An Excerpt from Tenzin Wangyal Rinpoche’s Talk in Boston, May 1993

yongzin twr hh boy 230hLopon Tenzin Namdak, Tenzin Wangyal and Lungtok Tenpai Nyima

This teaching is an edited excerpt from the Summer 1993 Voice of Clear Light newsletter. It gives us a glimpse of a young Tenzin Wangyal Rinpoche speaking of his life and his deep commitment to bringing the Bön teachings to the West.

First, I want to say a little bit about myself by way of an introduction. I was born in India of Tibetan refugee parents. In my early years, my father was Buddhist and my mother was Bön. I lived in a Buddhist community, a Tibetan settlement in northwest India, until I was 5 or 6.After that I went to a Christian school, but I did not manage to stay there very long. When I was 10, my parents brought me to a monastery of the Bön tradition. There I met my teacher, Lopon Tenzin Namdak Rinpoche.
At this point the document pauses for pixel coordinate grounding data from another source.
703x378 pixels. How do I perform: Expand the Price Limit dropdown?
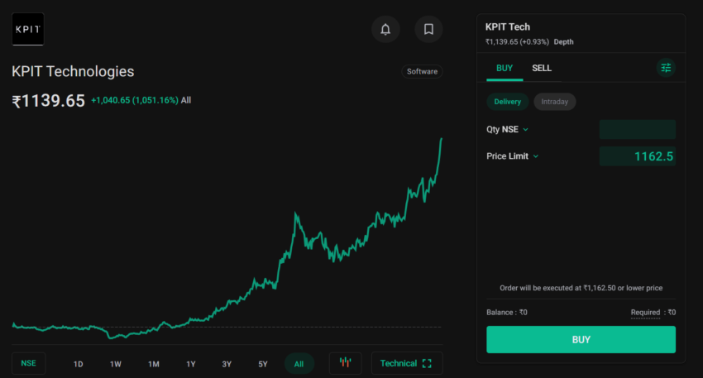(x=513, y=156)
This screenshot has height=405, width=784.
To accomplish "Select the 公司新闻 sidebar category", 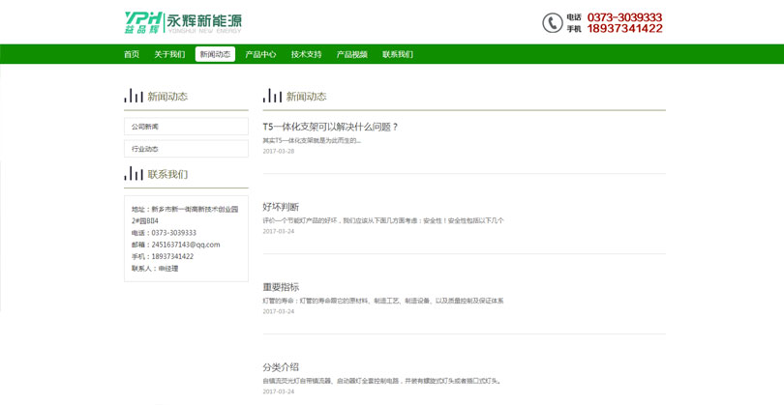I will pyautogui.click(x=186, y=127).
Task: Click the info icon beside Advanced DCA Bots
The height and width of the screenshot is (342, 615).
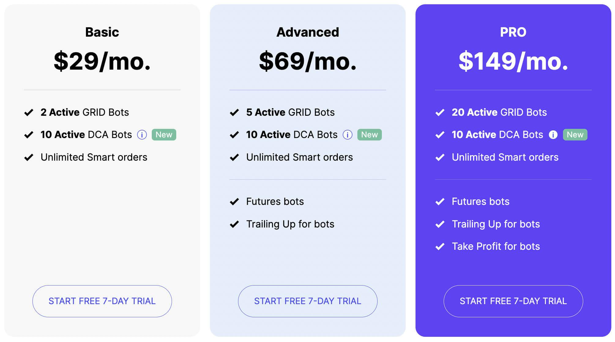Action: tap(348, 135)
When I finished my monastic education in 1986, I went to Tibet and returned to India. I worked in the library in Dharamsala, where I was appointed as a member of the Assembly by His Holiness the Dalai Lama, but I did not decide to do that and wanted to pursue my studies. Norbu Rinpoche invited me over to Italy to do some work at the Institute there. I was also invited by some professors to give talks in Sweden and so spent time in Scandinavia. I did not originally plan to come to the West to teach. I came to learn, not to teach. But, while I was in Italy, many friends who knew about my practice asked me to teach. And this has continued all over the world for the past five years. I am not learning as much as I wanted.
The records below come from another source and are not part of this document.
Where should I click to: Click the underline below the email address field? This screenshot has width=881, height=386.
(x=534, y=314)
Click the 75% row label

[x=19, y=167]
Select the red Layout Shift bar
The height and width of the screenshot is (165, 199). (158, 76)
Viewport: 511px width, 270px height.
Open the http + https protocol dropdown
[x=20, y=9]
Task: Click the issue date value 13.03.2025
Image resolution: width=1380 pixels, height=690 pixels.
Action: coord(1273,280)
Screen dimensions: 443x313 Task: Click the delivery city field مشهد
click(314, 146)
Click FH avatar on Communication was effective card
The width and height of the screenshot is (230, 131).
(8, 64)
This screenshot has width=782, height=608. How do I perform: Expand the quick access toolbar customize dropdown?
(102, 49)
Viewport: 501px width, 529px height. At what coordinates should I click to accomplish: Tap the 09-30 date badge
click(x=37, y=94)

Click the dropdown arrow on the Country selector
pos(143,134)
I first came to the United States in 1990 at the invitation of the Dzogchen Community in Conway, Massachusetts, to teach. While teaching as the guest of various organizations I ended my trip in Houston, Texas, where I had no plan to spend time. But that has changed my life here. Professor Anne Klein of Rice University asked me to give a couple of talks there. Then they wanted me to come back for two weeks, all the way from Italy. Then they asked me to apply for a Rockefeller Fellowship and I got that and spent a year there doing research and teaching. I felt that I could learn more about Western culture in that setting, since I feel now that there is a mission for me in the West and I want to do it. I want to learn the best way to communicate with Westerners. It is a great challenge to grow up in one culture and then try to transplant the teachings in the West. 
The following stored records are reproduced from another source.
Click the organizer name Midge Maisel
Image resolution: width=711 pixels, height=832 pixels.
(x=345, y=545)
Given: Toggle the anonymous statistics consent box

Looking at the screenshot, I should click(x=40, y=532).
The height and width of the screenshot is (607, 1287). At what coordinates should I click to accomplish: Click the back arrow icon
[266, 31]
It is not always easy to get people to understand, really understand. In the West, it is not difficult to get people excited. The problem is to continue with it and make a deep space in themselves, where, no matter whether there is a teacher there or not, it will always be there and always grow. Making that kind of connection and making that kind of space in people seems much more complicated unless you really know how to communicate with people.

While I did not plan to teach in the West, and when I taught I was not sure if it was right or important for me to teach, now I do feel that it is important for me to do, and that this is a mission. It is like a secret that had been kept from me and is clearer now. Now I am sure because I am a Bönpo. I do not know how much you know about Bön or if what you know is very good. As I mentioned, my father was a Tibetan Buddhist, but generally I believe that every Tibetan is a Bönpo. There are no Tibetans who do not practice Bön, even if they do not call it that. It is not a question of what one calls oneself, but what one actually believes. Tibetan Buddhism has a character which cannot be separated from the indigenous tradition of Bön. The beliefs of that tradition are rooted in their bones, blood, mind and brain—every part of their existence. On an official level, my mother was Bön and my father was Buddhist and, as I told you, I also went to a Christian school. So I have a lot of combinations. Growing up and being trained in my monastic community and being very close to my teacher, I know how much responsibility he took on his shoulders in coming all the way from Tibet and coming to the West years ago. He also was sponsored by a Rockefeller Fellowship and came to the West in 1961 and spent about three years in the West. When he returned to India, he took on the responsibility to establish a community and monastery which keeps alive the word, the believers and the faith of the Bön tradition. He preserved a very important part of Tibetan culture.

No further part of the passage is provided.